In this book, the reader is introduced to some fascinating concepts. We are told at the outset that  'ignorance is no longer a forgivable offense', for instance, and 'the darkest places in hell are reserved for those who maintain their neutrality in times of moral crisis'. The question is posed: 'What if God was wrong'? In that case, 'Abandon hope all you who enter here' is an appropriate quote from Dante's Divine Comedy (which is not a comedy at all) and we are all on the brink of certain doom whether or not Robert Langdon catches the Transhumanist or not. However, he is hot on the heels of a man with concerns about escalating human

consumption, and who has some good statistics about Population Apocalypse Equations. There are some good lines about water requirements, global surface temperature, ozone depletion, consumption of ocean resources, species extinction, carbon dioxide saturation and deforestation.

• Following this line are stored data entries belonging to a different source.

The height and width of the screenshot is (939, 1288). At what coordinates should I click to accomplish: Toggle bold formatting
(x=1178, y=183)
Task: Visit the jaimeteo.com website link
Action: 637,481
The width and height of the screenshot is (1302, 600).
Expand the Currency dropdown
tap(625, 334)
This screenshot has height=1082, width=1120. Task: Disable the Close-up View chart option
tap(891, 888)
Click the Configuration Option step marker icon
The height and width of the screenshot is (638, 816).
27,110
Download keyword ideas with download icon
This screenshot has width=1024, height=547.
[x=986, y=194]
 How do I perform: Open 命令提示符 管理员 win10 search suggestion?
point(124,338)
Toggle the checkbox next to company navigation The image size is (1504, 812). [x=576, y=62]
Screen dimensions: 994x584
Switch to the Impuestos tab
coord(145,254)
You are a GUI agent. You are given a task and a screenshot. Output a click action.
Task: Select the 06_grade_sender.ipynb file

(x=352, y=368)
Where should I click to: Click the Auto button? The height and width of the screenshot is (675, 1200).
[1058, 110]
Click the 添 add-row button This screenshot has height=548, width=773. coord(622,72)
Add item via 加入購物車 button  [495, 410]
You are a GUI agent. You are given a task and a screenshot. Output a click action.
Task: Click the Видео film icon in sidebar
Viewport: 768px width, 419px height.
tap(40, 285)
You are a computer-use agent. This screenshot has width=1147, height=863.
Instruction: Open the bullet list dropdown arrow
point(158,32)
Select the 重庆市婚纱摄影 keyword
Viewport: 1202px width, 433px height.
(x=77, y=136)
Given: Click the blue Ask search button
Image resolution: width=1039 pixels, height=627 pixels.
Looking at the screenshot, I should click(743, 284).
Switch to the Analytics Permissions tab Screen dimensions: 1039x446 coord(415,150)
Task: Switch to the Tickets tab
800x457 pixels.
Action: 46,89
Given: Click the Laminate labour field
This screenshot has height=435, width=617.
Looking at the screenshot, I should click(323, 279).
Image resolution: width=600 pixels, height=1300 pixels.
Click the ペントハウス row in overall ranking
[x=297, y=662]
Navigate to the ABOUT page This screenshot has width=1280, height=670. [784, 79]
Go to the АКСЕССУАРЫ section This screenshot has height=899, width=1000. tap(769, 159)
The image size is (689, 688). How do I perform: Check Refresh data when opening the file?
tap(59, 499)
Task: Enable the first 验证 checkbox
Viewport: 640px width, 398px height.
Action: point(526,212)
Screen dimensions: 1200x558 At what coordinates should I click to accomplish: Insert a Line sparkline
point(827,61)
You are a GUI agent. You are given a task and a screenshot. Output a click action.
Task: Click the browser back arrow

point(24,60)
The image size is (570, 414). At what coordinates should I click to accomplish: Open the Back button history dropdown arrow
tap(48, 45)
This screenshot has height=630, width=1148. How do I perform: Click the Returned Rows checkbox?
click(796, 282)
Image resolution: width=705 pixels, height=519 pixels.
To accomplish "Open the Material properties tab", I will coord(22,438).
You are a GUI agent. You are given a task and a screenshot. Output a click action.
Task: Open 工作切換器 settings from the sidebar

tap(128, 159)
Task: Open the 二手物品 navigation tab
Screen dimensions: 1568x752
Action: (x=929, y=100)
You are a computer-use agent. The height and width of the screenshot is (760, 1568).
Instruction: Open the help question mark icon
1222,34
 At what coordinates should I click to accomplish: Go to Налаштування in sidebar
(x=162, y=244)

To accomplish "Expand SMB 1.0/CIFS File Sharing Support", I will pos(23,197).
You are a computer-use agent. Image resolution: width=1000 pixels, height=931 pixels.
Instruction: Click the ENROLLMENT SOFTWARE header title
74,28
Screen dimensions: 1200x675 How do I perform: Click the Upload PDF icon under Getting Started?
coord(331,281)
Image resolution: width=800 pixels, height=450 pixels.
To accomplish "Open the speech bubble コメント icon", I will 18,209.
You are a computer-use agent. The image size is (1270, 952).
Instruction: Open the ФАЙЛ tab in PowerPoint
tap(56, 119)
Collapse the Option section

Some of the characters are as extraordinary as their ideals: the enigmatic Sienna Brooks, the odd Elizabeth Sinskey, the dedicated scientist, Bertrand Zobrist, whose green eyes 'held all the mysteries of the world in their depths', but no-one is as you would expect, not even Robert Langdon!

There are lots of twists in the plot, as one would expect from Dan Brown. 'Symbols are very adept at hiding the truth' evidently and we are pushed into examining our expectations and assumptions, and into considering some upside down morality codes and, of course, nothing is ever as it appears to be! Chapters race like jet fighters as we are presented with a death by shooting on the first page, Robert Langdon's life is hanging by a thread by page two, only to be rescued by a heroine, a Lara Croft character on page three, and so by the end of the book, we have been up for several nights facing the most horrendous death imaginable every hour. The book is a joy for researchers (Loreena McKennett is Robert Langdon's favourite living recording artiste, and Bombay Sapphire and Gogol should never be mixed), for those who have visited Venice, Florence, Istanbul, the descriptions are a joy. Fiat! 'Sing in me muse and through me tell the story'....  Exhausting - but wonderful - and I'm signing up for my tattoo because it's all so true, and so real that I was almost in tears due to the successful outcome!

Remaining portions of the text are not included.